--- Start Provided material ---

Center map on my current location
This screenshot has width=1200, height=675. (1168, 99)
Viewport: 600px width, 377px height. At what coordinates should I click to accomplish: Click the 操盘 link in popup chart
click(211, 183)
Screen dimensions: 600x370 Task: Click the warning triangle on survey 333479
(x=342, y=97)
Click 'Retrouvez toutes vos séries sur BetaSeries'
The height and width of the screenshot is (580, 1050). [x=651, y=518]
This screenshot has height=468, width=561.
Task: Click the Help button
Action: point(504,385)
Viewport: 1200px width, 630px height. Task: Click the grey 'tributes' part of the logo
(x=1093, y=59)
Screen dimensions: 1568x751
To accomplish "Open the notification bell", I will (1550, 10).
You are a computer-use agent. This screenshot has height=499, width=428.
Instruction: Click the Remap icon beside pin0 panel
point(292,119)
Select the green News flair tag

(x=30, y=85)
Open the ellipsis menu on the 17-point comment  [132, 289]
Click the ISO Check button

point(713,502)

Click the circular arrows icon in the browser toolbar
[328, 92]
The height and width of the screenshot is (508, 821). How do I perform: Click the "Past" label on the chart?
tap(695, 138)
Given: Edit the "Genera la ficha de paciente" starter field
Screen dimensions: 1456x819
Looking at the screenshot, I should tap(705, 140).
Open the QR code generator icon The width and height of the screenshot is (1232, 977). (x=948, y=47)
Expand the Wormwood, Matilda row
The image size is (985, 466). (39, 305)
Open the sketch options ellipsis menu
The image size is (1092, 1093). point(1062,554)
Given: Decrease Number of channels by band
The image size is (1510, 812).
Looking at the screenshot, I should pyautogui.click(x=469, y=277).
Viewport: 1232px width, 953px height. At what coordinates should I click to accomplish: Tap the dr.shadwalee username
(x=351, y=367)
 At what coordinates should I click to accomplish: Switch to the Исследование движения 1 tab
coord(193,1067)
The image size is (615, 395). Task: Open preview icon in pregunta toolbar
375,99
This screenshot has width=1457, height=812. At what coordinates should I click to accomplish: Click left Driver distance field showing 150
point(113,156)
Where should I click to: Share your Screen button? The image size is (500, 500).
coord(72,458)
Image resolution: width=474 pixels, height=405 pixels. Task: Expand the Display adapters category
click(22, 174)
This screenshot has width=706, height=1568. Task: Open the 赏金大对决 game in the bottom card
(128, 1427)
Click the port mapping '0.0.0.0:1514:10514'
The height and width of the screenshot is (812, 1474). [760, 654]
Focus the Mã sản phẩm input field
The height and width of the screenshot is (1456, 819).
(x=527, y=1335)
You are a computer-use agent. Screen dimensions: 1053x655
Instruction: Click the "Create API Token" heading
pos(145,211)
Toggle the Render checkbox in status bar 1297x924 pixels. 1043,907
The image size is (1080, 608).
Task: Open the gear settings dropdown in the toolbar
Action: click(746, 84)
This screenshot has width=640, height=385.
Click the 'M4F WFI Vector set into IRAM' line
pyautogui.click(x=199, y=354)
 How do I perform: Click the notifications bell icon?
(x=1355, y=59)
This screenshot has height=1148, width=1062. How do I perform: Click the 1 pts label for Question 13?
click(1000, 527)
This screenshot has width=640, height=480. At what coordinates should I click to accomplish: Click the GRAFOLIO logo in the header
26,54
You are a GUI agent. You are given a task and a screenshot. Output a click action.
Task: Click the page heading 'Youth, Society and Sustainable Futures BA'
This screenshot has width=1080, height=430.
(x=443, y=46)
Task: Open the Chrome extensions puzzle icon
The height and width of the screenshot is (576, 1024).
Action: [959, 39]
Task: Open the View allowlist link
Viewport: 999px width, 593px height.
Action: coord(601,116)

--- End Provided material ---

- [Problem]:
Switch "ellipsis menu" to "overflow menu" wherever it occurs in all of the lines above, and write the lines out again with nothing else changed.

- [Correct answer]:
Center map on my current location
This screenshot has width=1200, height=675. (1168, 99)
Viewport: 600px width, 377px height. At what coordinates should I click to accomplish: Click the 操盘 link in popup chart
click(211, 183)
Screen dimensions: 600x370 Task: Click the warning triangle on survey 333479
(x=342, y=97)
Click 'Retrouvez toutes vos séries sur BetaSeries'
The height and width of the screenshot is (580, 1050). [x=651, y=518]
This screenshot has height=468, width=561.
Task: Click the Help button
Action: point(504,385)
Viewport: 1200px width, 630px height. Task: Click the grey 'tributes' part of the logo
(x=1093, y=59)
Screen dimensions: 1568x751
To accomplish "Open the notification bell", I will (1550, 10).
You are a computer-use agent. This screenshot has height=499, width=428.
Instruction: Click the Remap icon beside pin0 panel
point(292,119)
Select the green News flair tag

(x=30, y=85)
Open the overflow menu on the 17-point comment  [132, 289]
Click the ISO Check button

point(713,502)

Click the circular arrows icon in the browser toolbar
[328, 92]
The height and width of the screenshot is (508, 821). How do I perform: Click the "Past" label on the chart?
tap(695, 138)
Given: Edit the "Genera la ficha de paciente" starter field
Screen dimensions: 1456x819
Looking at the screenshot, I should tap(705, 140).
Open the QR code generator icon The width and height of the screenshot is (1232, 977). (x=948, y=47)
Expand the Wormwood, Matilda row
The image size is (985, 466). (39, 305)
Open the sketch options overflow menu
The image size is (1092, 1093). point(1062,554)
Given: Decrease Number of channels by band
The image size is (1510, 812).
Looking at the screenshot, I should pyautogui.click(x=469, y=277).
Viewport: 1232px width, 953px height. At what coordinates should I click to accomplish: Tap the dr.shadwalee username
(x=351, y=367)
 At what coordinates should I click to accomplish: Switch to the Исследование движения 1 tab
coord(193,1067)
The image size is (615, 395). Task: Open preview icon in pregunta toolbar
375,99
This screenshot has width=1457, height=812. At what coordinates should I click to accomplish: Click left Driver distance field showing 150
point(113,156)
Where should I click to: Share your Screen button? The image size is (500, 500).
coord(72,458)
Image resolution: width=474 pixels, height=405 pixels. Task: Expand the Display adapters category
click(22, 174)
This screenshot has width=706, height=1568. Task: Open the 赏金大对决 game in the bottom card
(128, 1427)
Click the port mapping '0.0.0.0:1514:10514'
The height and width of the screenshot is (812, 1474). [760, 654]
Focus the Mã sản phẩm input field
The height and width of the screenshot is (1456, 819).
(x=527, y=1335)
You are a computer-use agent. Screen dimensions: 1053x655
Instruction: Click the "Create API Token" heading
pos(145,211)
Toggle the Render checkbox in status bar 1297x924 pixels. 1043,907
The image size is (1080, 608).
Task: Open the gear settings dropdown in the toolbar
Action: click(746, 84)
This screenshot has width=640, height=385.
Click the 'M4F WFI Vector set into IRAM' line
pyautogui.click(x=199, y=354)
 How do I perform: Click the notifications bell icon?
(x=1355, y=59)
This screenshot has height=1148, width=1062. How do I perform: Click the 1 pts label for Question 13?
click(1000, 527)
This screenshot has width=640, height=480. At what coordinates should I click to accomplish: Click the GRAFOLIO logo in the header
26,54
You are a GUI agent. You are given a task and a screenshot. Output a click action.
Task: Click the page heading 'Youth, Society and Sustainable Futures BA'
This screenshot has width=1080, height=430.
(x=443, y=46)
Task: Open the Chrome extensions puzzle icon
The height and width of the screenshot is (576, 1024).
Action: [959, 39]
Task: Open the View allowlist link
Viewport: 999px width, 593px height.
Action: coord(601,116)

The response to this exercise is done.